The week that was: 26 November 2010

USPS and union agree extension, Greene adamant on Royal Mail progress, and Deutsche Post DHL eyes growth… Good afternoon, and welcome to our weekly news round-up. Post&Parcel extends its best wishes to our American readers who are celebrating Thanksgiving. Let’s have a look at who made the headlines this week.

Starting in the US, where the Postal Service has agreed to extend current working arrangements as it continues discussions with the American Postal Workers Union (APWU). Negotiations between the two sides are now set to continue to December 1, after this week’s extended contract deadline passed with no agreement. However, discussions with the National Rural Letter Carriers Association, which ground to a halt at the weekend, look set to remain in stalemate. The full terms of the 2006-2010 Collective Bargaining Agreement with the APWU will continue for the rest of this month, the union confirmed.

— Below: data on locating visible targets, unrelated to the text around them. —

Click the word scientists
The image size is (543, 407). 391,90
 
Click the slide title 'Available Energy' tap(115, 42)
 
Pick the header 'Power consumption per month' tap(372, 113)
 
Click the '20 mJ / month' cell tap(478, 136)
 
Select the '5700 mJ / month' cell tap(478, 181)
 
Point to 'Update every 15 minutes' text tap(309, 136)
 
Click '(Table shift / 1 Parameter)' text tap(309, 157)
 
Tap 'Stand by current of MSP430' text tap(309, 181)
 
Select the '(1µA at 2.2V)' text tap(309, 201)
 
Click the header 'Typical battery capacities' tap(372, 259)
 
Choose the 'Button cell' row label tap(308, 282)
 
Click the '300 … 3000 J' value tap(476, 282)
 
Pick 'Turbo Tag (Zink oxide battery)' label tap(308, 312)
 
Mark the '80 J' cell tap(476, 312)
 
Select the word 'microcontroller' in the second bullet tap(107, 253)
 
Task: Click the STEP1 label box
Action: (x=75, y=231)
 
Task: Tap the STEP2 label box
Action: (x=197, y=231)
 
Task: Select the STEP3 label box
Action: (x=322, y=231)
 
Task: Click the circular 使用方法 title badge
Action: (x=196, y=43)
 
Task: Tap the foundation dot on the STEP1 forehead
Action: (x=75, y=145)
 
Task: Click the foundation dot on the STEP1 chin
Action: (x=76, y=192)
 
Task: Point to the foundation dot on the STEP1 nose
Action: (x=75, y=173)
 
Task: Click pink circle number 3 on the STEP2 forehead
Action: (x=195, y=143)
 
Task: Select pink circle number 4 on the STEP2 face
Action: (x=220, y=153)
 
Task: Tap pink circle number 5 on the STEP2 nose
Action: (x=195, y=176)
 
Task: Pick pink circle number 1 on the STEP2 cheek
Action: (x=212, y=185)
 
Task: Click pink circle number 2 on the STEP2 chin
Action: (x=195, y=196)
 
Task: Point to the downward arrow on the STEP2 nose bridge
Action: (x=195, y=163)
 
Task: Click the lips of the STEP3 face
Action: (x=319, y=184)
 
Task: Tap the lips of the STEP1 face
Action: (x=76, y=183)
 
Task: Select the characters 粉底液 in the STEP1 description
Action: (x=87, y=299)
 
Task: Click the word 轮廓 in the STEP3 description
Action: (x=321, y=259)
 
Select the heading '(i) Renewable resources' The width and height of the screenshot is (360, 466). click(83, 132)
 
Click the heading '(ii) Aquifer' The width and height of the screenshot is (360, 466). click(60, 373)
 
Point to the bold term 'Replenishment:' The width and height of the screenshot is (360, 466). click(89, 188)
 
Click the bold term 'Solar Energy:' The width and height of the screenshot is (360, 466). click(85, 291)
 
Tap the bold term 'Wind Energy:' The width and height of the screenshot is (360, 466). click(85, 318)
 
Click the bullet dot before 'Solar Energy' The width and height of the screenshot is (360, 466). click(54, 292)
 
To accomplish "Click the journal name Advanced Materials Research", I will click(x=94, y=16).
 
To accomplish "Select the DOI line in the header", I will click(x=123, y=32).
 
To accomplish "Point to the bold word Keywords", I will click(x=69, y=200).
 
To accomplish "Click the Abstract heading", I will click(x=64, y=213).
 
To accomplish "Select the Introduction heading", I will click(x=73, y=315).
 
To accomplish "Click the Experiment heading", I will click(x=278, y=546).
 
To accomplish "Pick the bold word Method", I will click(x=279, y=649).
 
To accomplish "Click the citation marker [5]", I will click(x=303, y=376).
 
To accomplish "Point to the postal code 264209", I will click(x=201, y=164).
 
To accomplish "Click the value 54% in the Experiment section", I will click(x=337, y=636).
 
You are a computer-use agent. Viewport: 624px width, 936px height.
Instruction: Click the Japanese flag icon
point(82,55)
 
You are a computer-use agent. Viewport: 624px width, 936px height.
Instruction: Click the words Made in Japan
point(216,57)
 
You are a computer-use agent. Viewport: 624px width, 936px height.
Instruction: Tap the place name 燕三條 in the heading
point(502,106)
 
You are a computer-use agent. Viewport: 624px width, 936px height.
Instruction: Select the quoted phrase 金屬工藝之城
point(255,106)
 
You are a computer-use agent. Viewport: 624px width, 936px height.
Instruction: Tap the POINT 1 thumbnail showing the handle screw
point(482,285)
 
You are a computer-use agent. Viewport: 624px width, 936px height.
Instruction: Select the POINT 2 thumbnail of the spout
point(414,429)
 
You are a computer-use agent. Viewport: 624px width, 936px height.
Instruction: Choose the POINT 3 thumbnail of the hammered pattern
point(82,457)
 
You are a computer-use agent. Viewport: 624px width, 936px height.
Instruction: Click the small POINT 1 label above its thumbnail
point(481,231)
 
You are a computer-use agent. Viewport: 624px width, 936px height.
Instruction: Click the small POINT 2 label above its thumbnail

The Agreement had been due to expire on November 20. “The future of 220,000 postal workers and their families is at stake,” said APWU president Cliff Guffrey. “We are committed to achieving a beneficial contract, and ask for the continued support of union members.” Key sticking points centre on USPS proposals to counter some of its $8.5bn annual losses and declining mail volumes with a more “flexible” workforce. Unions are objecting to proposals for wage freezes and benefit cuts, along with a move to a five-day week. The APWU said it wants to see less work outsourced to the private sector or turned over to managerial personnel, citing record productivity levels being achieved by USPS workers. “The union’s strategy has been to offer proposals that will also benefit the Postal Service,” insisted Guffrey. “Returning work to our members makes sense because our members can perform the work more efficiently and less expensively than subcontractors and supervisors.”

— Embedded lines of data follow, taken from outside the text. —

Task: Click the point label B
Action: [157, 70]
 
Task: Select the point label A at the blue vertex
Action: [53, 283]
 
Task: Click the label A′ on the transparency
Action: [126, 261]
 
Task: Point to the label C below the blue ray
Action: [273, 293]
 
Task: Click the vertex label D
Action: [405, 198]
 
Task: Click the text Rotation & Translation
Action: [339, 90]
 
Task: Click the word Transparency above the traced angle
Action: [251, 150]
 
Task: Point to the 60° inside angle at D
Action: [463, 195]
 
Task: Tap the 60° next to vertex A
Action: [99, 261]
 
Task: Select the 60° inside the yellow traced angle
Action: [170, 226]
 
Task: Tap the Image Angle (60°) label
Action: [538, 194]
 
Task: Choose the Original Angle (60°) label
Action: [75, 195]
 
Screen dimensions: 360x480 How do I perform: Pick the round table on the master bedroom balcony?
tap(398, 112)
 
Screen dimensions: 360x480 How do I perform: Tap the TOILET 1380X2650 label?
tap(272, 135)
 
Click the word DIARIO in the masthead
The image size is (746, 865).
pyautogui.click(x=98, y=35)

In the UK, Royal Mail’s chief executive Moya Greene claimed that criticism of the operator’s modernisation programme was unfair. Greene said the company is making “great progress”, and also praised the government over plans of reform. Speaking at an industry conference earlier this week, Greene said: “I have heard a lot about Royal Mail being slow to modernise, being inefficient, and the necessity to keep Royal Mail under a great deal of pressure to become more efficient. What I have seen does not correspond to what I have heard. It is not ‘fair comment’ to talk about Royal Mail as if it were a company uninterested in change, unable to modernise, as if it were a company that did not understand the efficiency imperative that faces everybody in this industry.” The chief executive said it is a “momentous time in the history of the company”, and an important phase for universal service providers, in order to continue to provide “great levels of service”. In defence of the company, Greene added: “Royal Mail has surpassed any other modernisation programme I have seen. It is a challenge for me to listen as I hear the kind of criticism we have received.” Greene concluded by saying that “now is the time for very significant regulatory reform”. She said: “We respect regulation. We respect there is a need and a value in regulation, but we have been waiting for a long time for regulatory reform. We have been waiting since 2007, and for all of that time, we have not been able to see the road to real viability in this regulatory framework we already have.”

Across the Channel,  Deutsche Post DHL said it intends to “significantly increase its earnings” in the coming years and become “the industry’s trendsetter in profitability”. After announcing its Strategy 2015 based on the two pillars mail and logistics last year, the Group now further specified its targets during an investor conference held today in Frankfurt. For its DHL divisions the Group intends to generate annual EBIT growth by an average of 13 to 15% through 2015, based on the expected operating profit of more than EUR 1.3bn this year and assuming the absence of another major global economic downturn. In the process, which will be impacted in the next two years by investments in the further development of the existing business, the company expects earnings momentum to accelerate towards the end of the period. The MAIL division is to stabilise its annual earnings contribution at about EUR 1bn. During the current year, it is expected to generate between EUR 1.1bn and EUR 1.2bn. “Thanks to our products and services, we are already the leader in many areas. We now intend to set the pace in the industry in profitability terms as well,” Frank Appel, the CEO of Deutsche Post DHL, told investors and analysts in Frankfurt. “In recent years, we have laid the strongest foundation for this by introducing far-reaching efficiency-enhancing measures. In future years, our focus will be directed clearly at generating growth – in terms of both earnings and revenues.”